Bei der Effizienz der Motoren will Mercedes aus den französischen Aggregaten – drei Turbodiesel von 75 bis 110 PS sowie ein aufgeladener Benziner mit 114 PS - noch einiges rausholen. Die Rede ist von einem Verbrauch um die fünf Liter Diesel. Angestrebt sind - das aber nur unter vorgehaltener Hand - 4,44 Liter auf 100 Kilometer. Das wäre rekordverdächtig und könnte den Käufer tatsächlich verführen.
Ob auch Optik und Ausstattung zum Kauf reizen, ist fraglich. Chefdesigner Bertrand Janssen sagte bei der Präsentation: "Ein Mercedes muss an jedem Detail zu erkennen sein." Tatsächlich ist die Front des Citan eine Adaption der neuen A-Klasse: verchromter Stern in einer robusten Kühlermaske. Hier zeigt sich das junge Gesicht, das bald allen Mercedes-Modellen eigen ist. Ganz im Gegenteil zur Seitenansicht, die erinnert bei längerem Hinsehen an etwas Bekanntes, so schon oft Gesehenes: an Renault.
Wenig Oberklasse, viel Plastik
Im Innenraum bleibt der entscheidende Hinweis auf einen Mercedes lediglich der Stern. Ansonsten gibt sich der Citan eher zweckmäßig. Vom Kopf bis zu den Fußmatten, die aus weichem, fast schaumigem Gummi sind, scheint alles auf ein "schmutziges" Handwerk ausgelegt, das es den Werkelnden ermöglicht, auch den Innenraum mit dem Schlauch sauber zu halten.
Die Sitze haben nach dem ersten Eindruck eine zu kurze Oberschenkelauflage und das Lenkrad lässt sich zwar in der Höhe, aber nicht in der Tiefe verstellen. Ein etwas massiger Kollege brummt, dass er diesen Wagen im Leben nicht fahren könne.
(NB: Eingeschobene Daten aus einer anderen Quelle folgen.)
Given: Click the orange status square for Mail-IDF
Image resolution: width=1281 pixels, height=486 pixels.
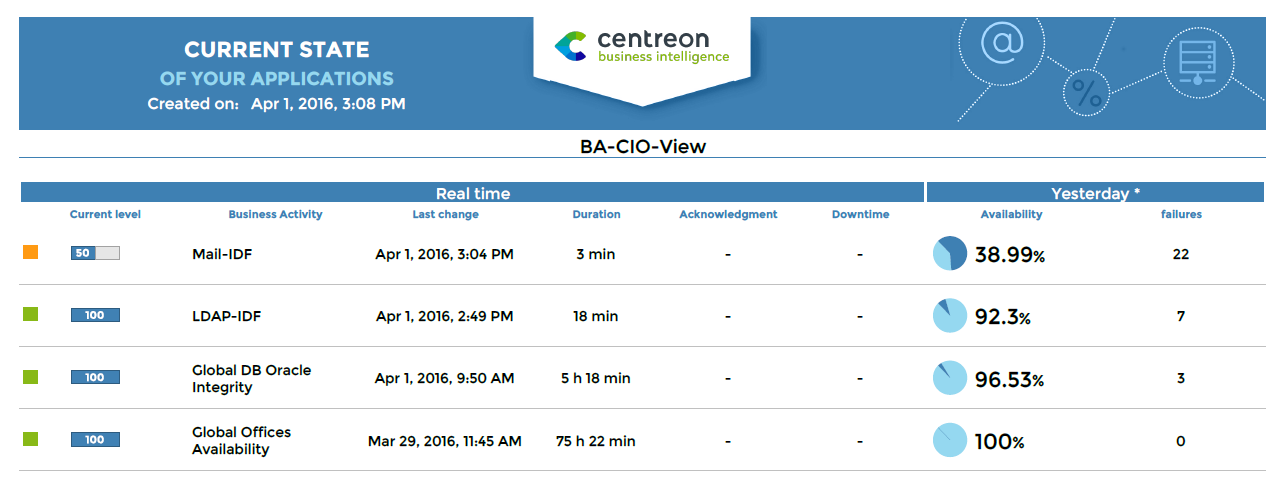Looking at the screenshot, I should pyautogui.click(x=31, y=253).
In den Modellen der Präsentation, die in allen drei Längen - von 3,94 über 4,32 bis 4,71 Meter - gezeigt wurden, herrscht jedenfalls eher Praxistauglichkeit als Oberklassen-Feeling.
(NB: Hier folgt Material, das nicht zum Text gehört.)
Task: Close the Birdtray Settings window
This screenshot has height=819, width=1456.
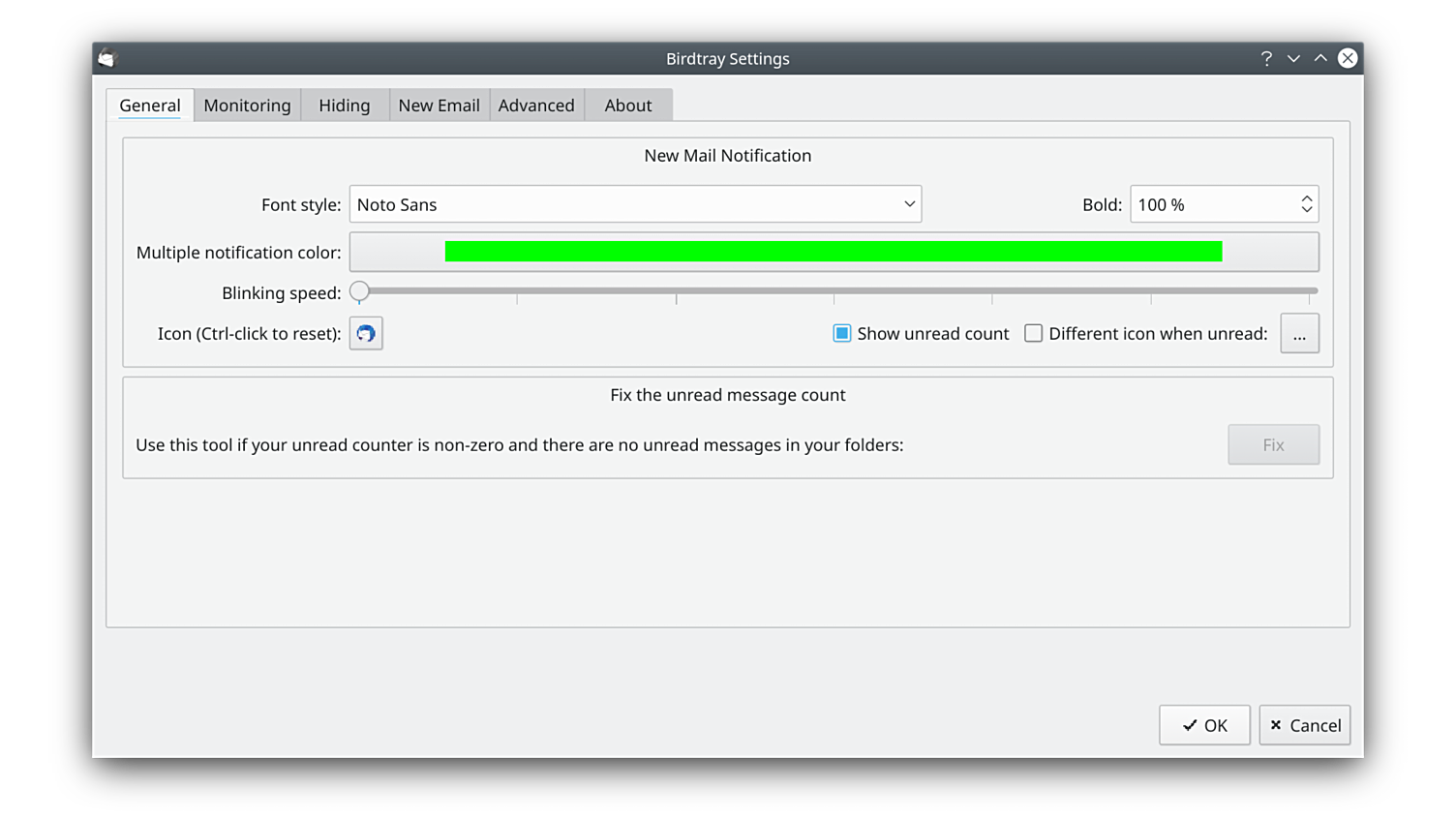Action: pyautogui.click(x=1348, y=58)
Böse Zungen könnten auch behaupten: viel Plastik, wenig Stil. Darüber kann auch ein Lederlenkrad nicht hinwegtäuschen, das aber ohnehin zu den Sonderausstattungen gehören dürfte. Was es sonst an zusätzlichen Features geben wird, verrät der Hersteller noch nicht. Das Radio kann es nicht sein, denn auch das war eher von der einfachen Sorte. Hier war aber wenigstens eine USB-Schnittstelle zu finden. Ansonsten einfache Drehknopfbedienung, wie man sie auch aus preiswerten Renault-Modellen kennt.
Sicherheitskonzept ist einzigartig
Eines wird den Mercedes aber dann doch von seinen Konkurrenten Opel Combo, Fiat Doblo, VW Caddy, Renault Kangoo und Citroen Belingo unterscheiden: Er wird serienmäßig mit ESP, Antiblockiersystem, Über- und Untersteuerungskontrolle und einer Antischlupfregelung ausgerüstet.
Auch beim Fahrwerk setzt man auf Mercedes-eigene Tugenden, verspricht Mornhinweg. Das Fahrwerk wurde straffer abgestimmt, die Drehstäbe vom Durchmesser erhöht, die Federn verkürzt und auch die Dämpferbelastung verändert. Das alles wurde in einem umfänglichen Testprogramm in Schweden, das Mornhinweg schlichtweg als "brutal" beschreibt, auf Herz und Nieren überprüft.
Die Performance und die daraus resultierenden Fahreigenschaften sind es dann wohl auch, mit denen der Citan wirklich punkten kann. Allerdings ergeben die sich bis jetzt nur aus der Theorie, denn bei der Weltpremiere gab es lediglich ein "Watch and Touch".